__Records__
====
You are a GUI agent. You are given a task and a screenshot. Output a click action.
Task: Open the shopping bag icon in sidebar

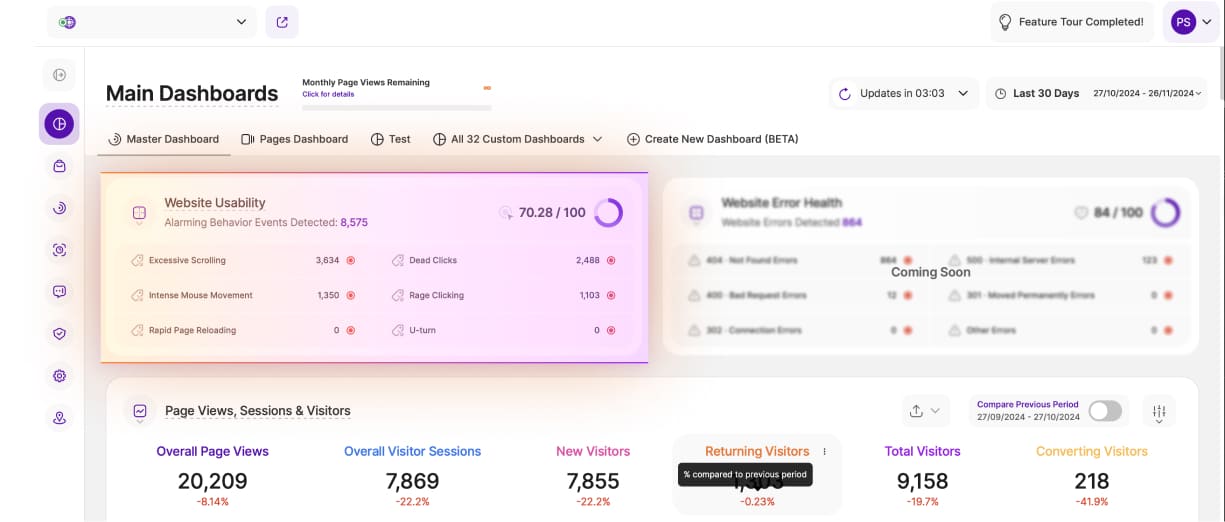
====
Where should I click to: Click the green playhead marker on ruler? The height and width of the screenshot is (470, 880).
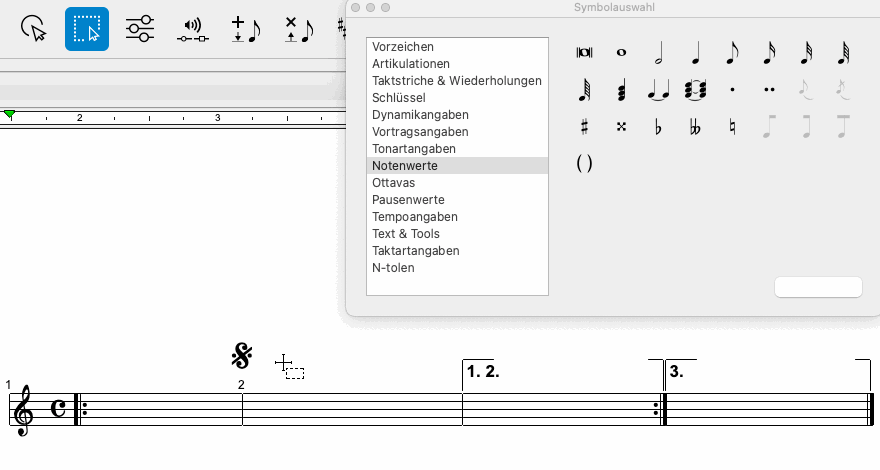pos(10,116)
====
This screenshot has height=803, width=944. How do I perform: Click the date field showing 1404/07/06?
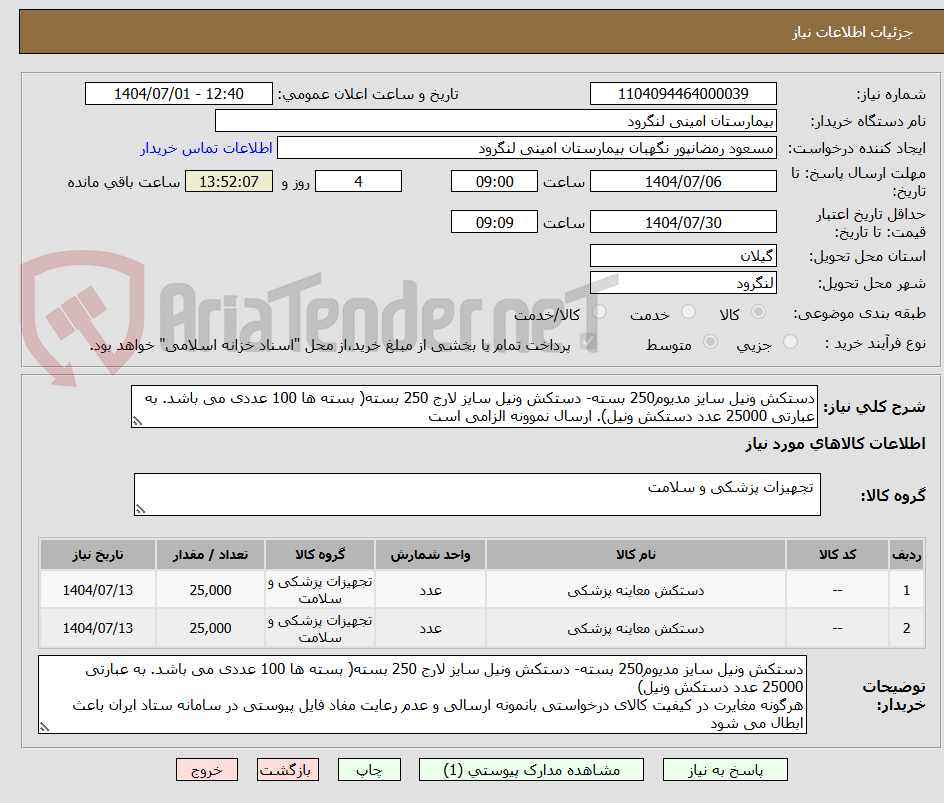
====
__Task to complete__
Scan the entries above for the line containing "You are a GUI", and copy it and all lines after it exactly, down to and including the line containing "Task: Open the shopping bag icon in sidebar".

__Result below__
You are a GUI agent. You are given a task and a screenshot. Output a click action.
Task: Open the shopping bag icon in sidebar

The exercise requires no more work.